How many lines in the listing below include the word "accomplish"? Reply with the count alone.
┄┄┄┄┄┄┄┄┄┄
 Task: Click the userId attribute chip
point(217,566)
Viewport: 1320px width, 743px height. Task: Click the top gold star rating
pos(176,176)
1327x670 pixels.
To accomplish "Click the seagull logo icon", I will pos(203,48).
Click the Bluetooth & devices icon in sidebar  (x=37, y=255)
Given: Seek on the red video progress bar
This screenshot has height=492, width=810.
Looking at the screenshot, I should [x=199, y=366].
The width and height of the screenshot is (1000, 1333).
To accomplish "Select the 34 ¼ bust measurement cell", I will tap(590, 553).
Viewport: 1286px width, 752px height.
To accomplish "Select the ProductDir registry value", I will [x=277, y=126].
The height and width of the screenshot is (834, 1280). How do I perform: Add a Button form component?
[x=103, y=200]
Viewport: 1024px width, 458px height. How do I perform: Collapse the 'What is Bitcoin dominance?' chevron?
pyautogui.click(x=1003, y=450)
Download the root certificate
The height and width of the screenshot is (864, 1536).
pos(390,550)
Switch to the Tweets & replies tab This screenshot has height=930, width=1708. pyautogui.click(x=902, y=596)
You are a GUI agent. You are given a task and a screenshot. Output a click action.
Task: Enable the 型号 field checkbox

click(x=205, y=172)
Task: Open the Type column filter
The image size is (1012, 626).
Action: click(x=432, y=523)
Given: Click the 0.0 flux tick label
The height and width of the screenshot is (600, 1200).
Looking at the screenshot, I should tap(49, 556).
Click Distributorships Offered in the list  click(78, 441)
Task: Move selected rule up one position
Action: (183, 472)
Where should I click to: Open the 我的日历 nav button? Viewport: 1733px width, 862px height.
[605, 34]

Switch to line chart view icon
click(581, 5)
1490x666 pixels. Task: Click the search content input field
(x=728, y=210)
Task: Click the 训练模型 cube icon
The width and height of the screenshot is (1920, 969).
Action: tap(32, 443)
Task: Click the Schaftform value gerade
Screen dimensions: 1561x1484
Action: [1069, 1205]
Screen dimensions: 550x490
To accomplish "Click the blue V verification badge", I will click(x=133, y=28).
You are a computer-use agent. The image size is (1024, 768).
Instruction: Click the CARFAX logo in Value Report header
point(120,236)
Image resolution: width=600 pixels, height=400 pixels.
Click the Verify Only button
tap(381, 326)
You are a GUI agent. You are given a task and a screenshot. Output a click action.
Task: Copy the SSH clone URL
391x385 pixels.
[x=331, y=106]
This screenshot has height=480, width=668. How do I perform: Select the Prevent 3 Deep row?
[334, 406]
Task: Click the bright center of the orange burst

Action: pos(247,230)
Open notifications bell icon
┄┄┄┄┄┄┄┄┄┄
● Task response
4